BRIEF DESCRIPTION OF THE SEVERAL VIEWS OF THE DRAWINGS
[0006] The accompanying figures, where like reference numerals
refer to identical or functionally similar elements throughout the
separate views, together with the detailed description below, are
incorporated in and form part of the specification, and serve to
further illustrate embodiments of concepts that include the claimed
invention, and explain various principles and advantages of those
embodiments.
[0007] FIG. 1 is a perspective view of an imaging reader operative
in either a handheld mode and/or a hands-free mode, for capturing
return light from targets.
[0008] FIG. 2 is a schematic diagram of various components of the
reader of FIG. 1.
[0009] FIG. 3 is an enlarged, perspective view of an imaging lens
assembly in accordance with this disclosure for use in the reader
of FIG. 1.
[0010] FIG. 4 is an enlarged, sectional view of the imaging lens
assembly taken on line 4-4 of FIG. 3.
[0011] FIG. 5 is a view analogous to FIG. 4 of the imaging lens
assembly mounted in a chassis for use in the reader of FIG. 1.
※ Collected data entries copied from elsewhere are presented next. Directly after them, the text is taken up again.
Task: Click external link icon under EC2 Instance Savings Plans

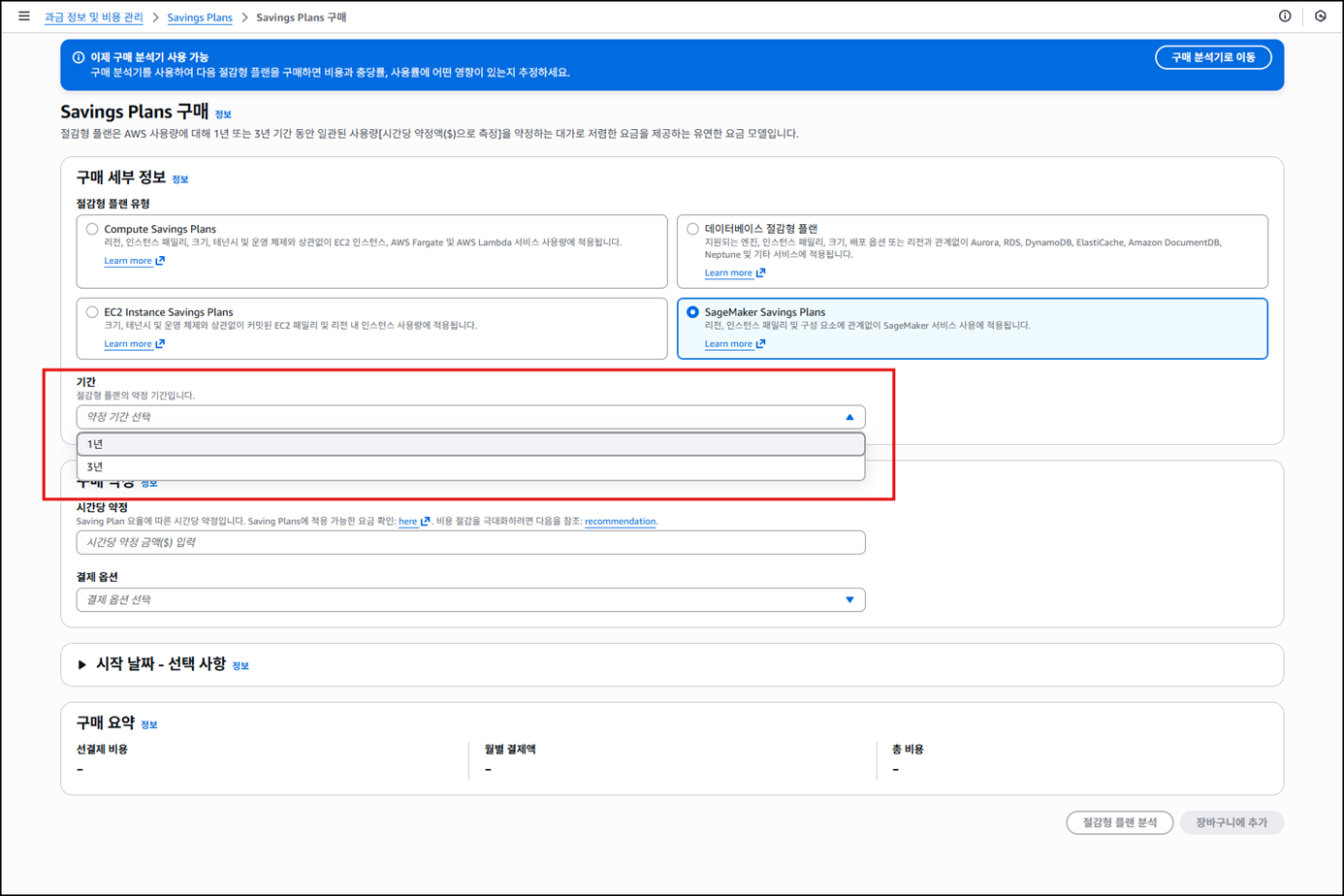Action: pos(160,344)
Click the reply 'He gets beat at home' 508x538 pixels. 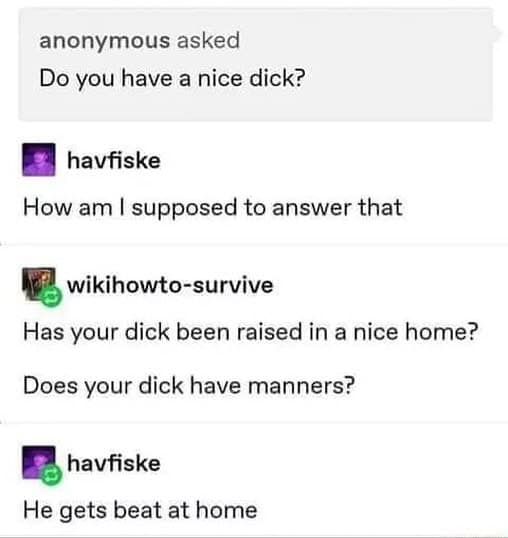coord(140,511)
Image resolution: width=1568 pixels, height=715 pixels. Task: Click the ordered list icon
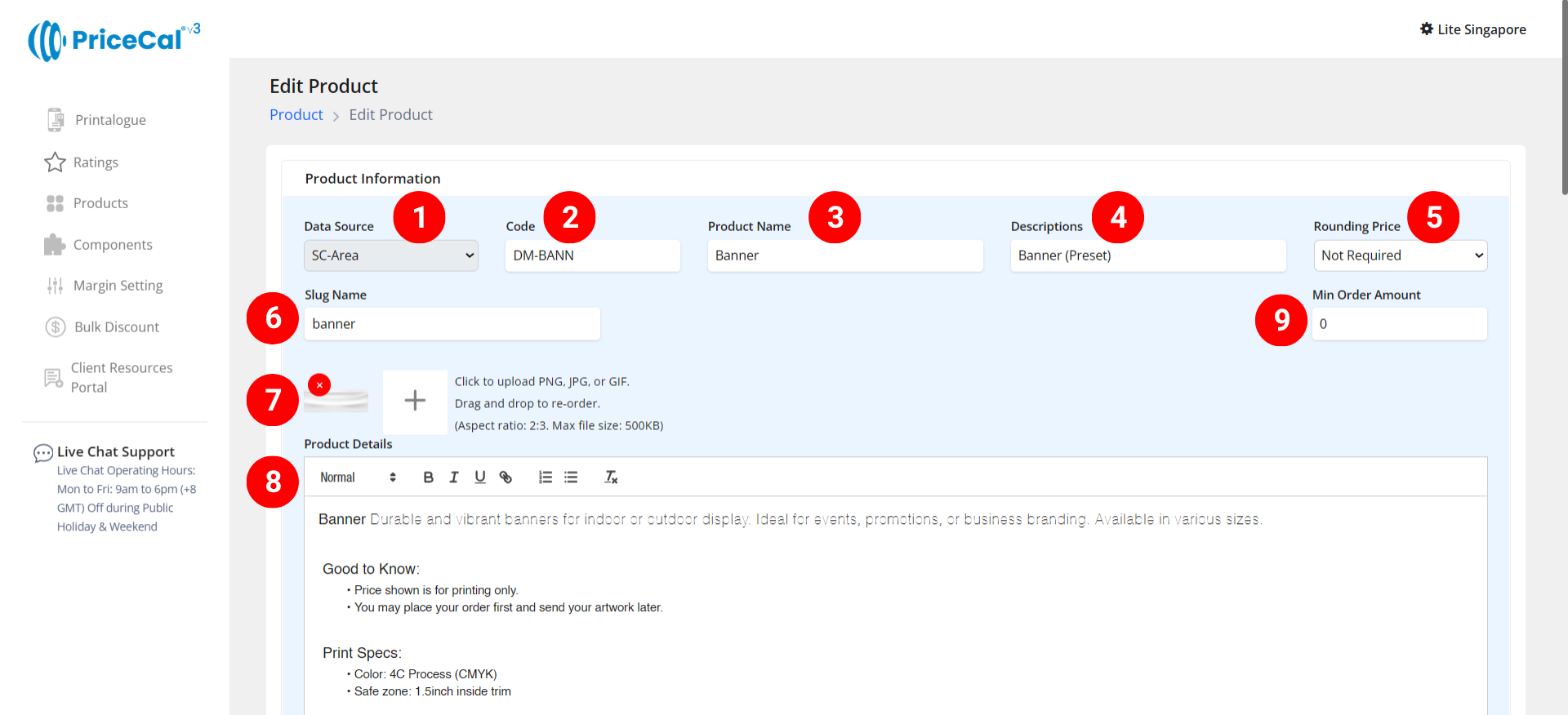[546, 477]
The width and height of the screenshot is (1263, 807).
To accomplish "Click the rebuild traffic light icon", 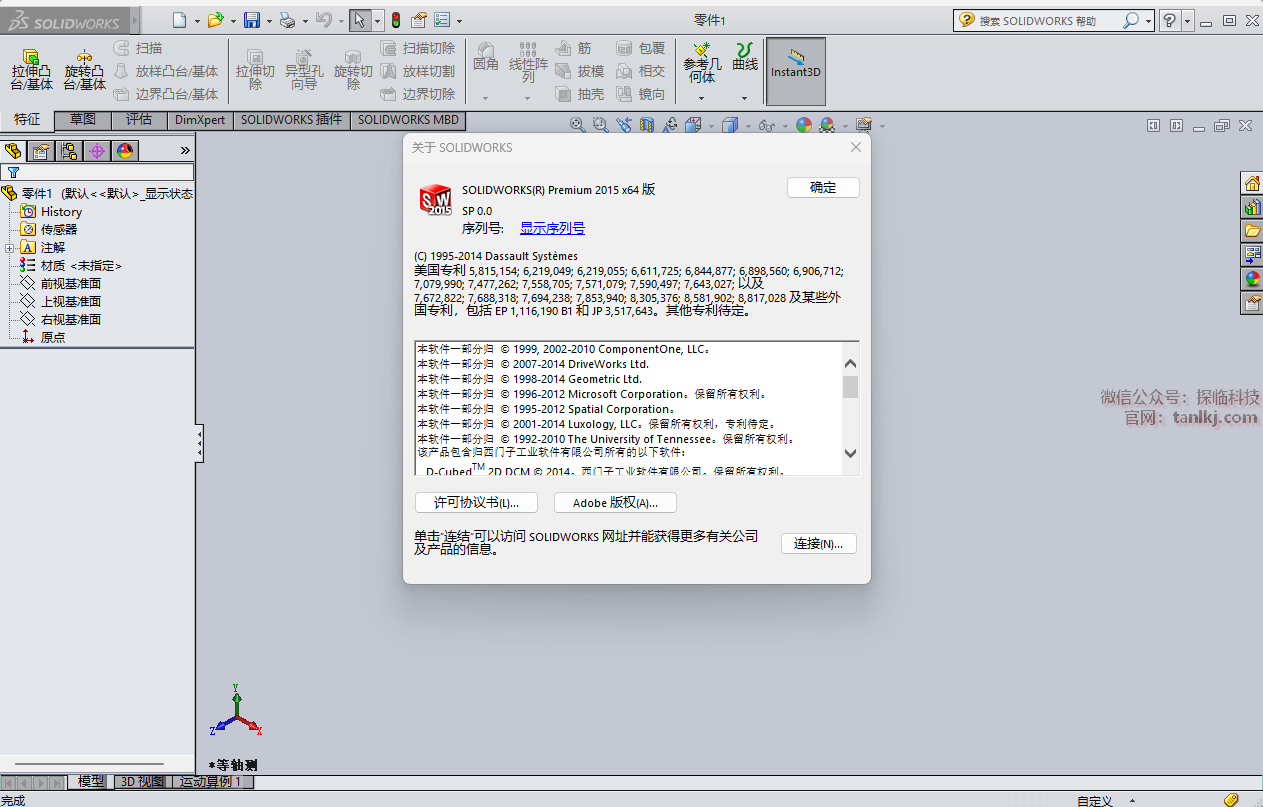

[0012] Skilled artisans will appreciate that elements in the
figures are illustrated for simplicity and clarity and have not
necessarily been drawn to scale. For example, the dimensions and
locations of some of the elements in the figures may be exaggerated
relative to other elements to help to improve understanding of
embodiments of the present invention.
[0013] The arrangement and method components have been represented
where appropriate by conventional symbols in the drawings, showing
only those specific details that are pertinent to understanding the
embodiments of the present invention so as not to obscure the
disclosure with details that will be readily apparent to those of
ordinary skill in the art having the benefit of the description
herein.
DETAILED DESCRIPTION OF THE INVENTION
[0014] In accordance with one feature of this disclosure, an
imaging lens assembly captures return light from a target. In a
preferred embodiment, the target is a bar code symbol, and the
imaging lens assembly captures return light from the symbol over a
field of view of an array of image sensors of a solid-state imager,
and projects the captured return light onto the array during
electro-optical reading of the symbol by image capture. The imaging
lens assembly includes a hollow, annular lens barrel axially
extending along an optical axis between opposite barrel end
regions, and a plurality of lenses mounted in the barrel and
arranged along the optical axis. A plurality of deflectable ribs is
circumferentially arranged around the optical axis at one of the
barrel end regions. Each deflectable rib axially extends at least
partly over one of the lenses. A strain relief recess is formed in
the one barrel end region and creates a radial spacing between the
deflectable ribs and the one lens to enable radial forces to
deflect the deflectable ribs relative to the one barrel end region
into the recess without exerting radial pressure on the one lens
and degrading optical performance of the imaging lens assembly.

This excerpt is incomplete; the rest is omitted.